Stored records

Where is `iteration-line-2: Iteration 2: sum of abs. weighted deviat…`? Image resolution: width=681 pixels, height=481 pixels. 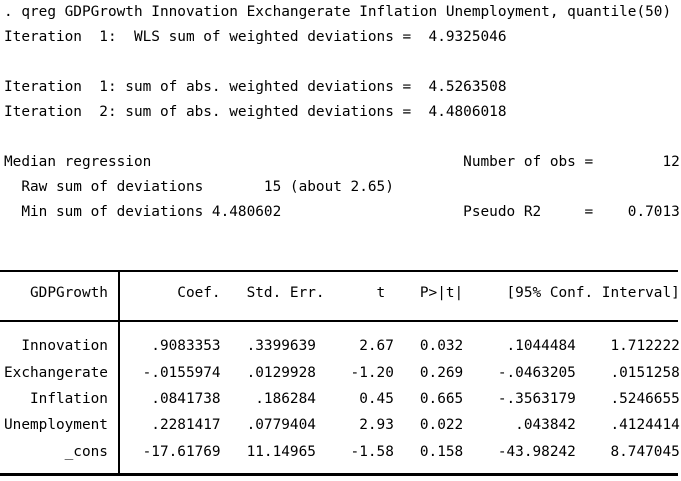
iteration-line-2: Iteration 2: sum of abs. weighted deviat… is located at coordinates (256, 112).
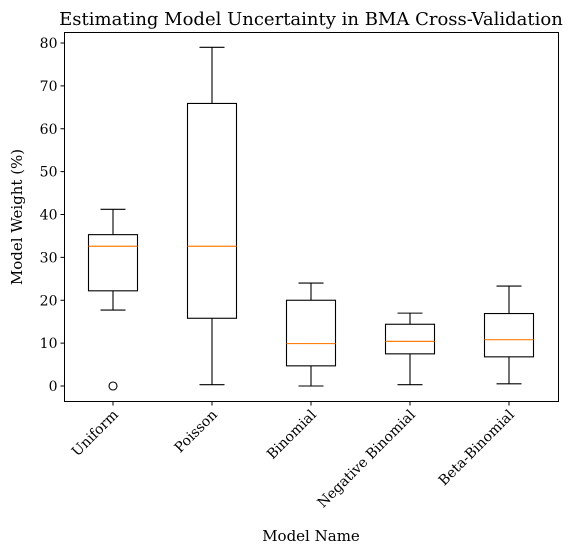 The width and height of the screenshot is (569, 554). What do you see at coordinates (113, 386) in the screenshot?
I see `outlier-point` at bounding box center [113, 386].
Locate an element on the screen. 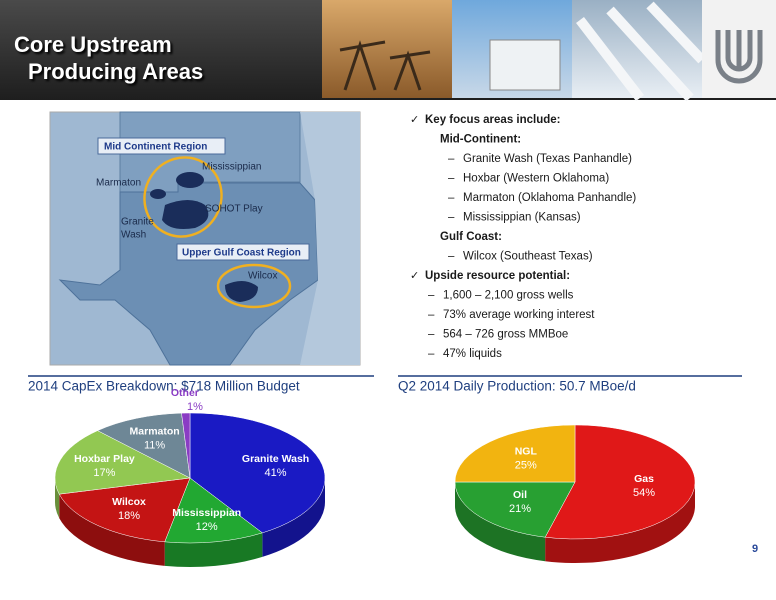 The image size is (776, 600). bullet-item: Marmaton (Oklahoma Panhandle) is located at coordinates (550, 198).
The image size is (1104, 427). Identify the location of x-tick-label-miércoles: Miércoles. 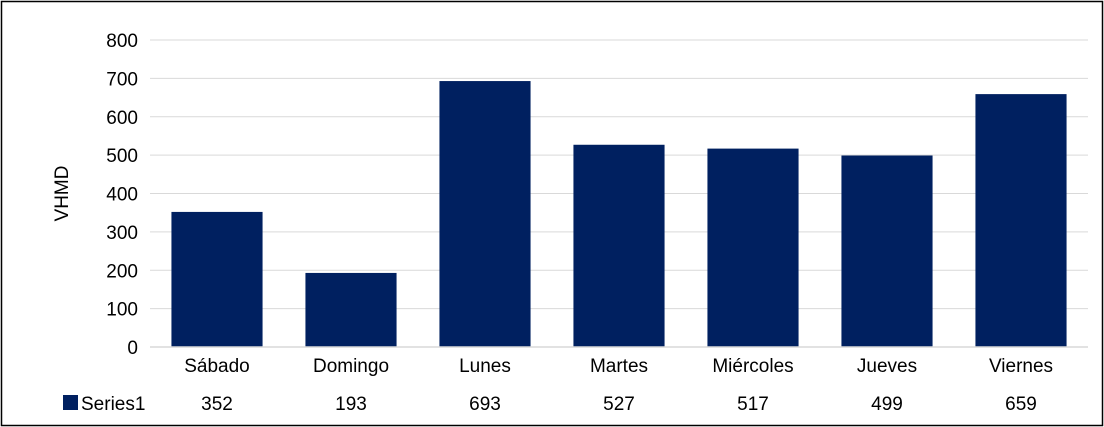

*Task objective*.
Repeat the rows from the beginning down through the line that contains "iteration-line-2: Iteration 2: sum of abs. weighted deviat… is", leaving out the pictures.

*Answer box*.
Where is `iteration-line-2: Iteration 2: sum of abs. weighted deviat…`? Image resolution: width=681 pixels, height=481 pixels. 
iteration-line-2: Iteration 2: sum of abs. weighted deviat… is located at coordinates (256, 112).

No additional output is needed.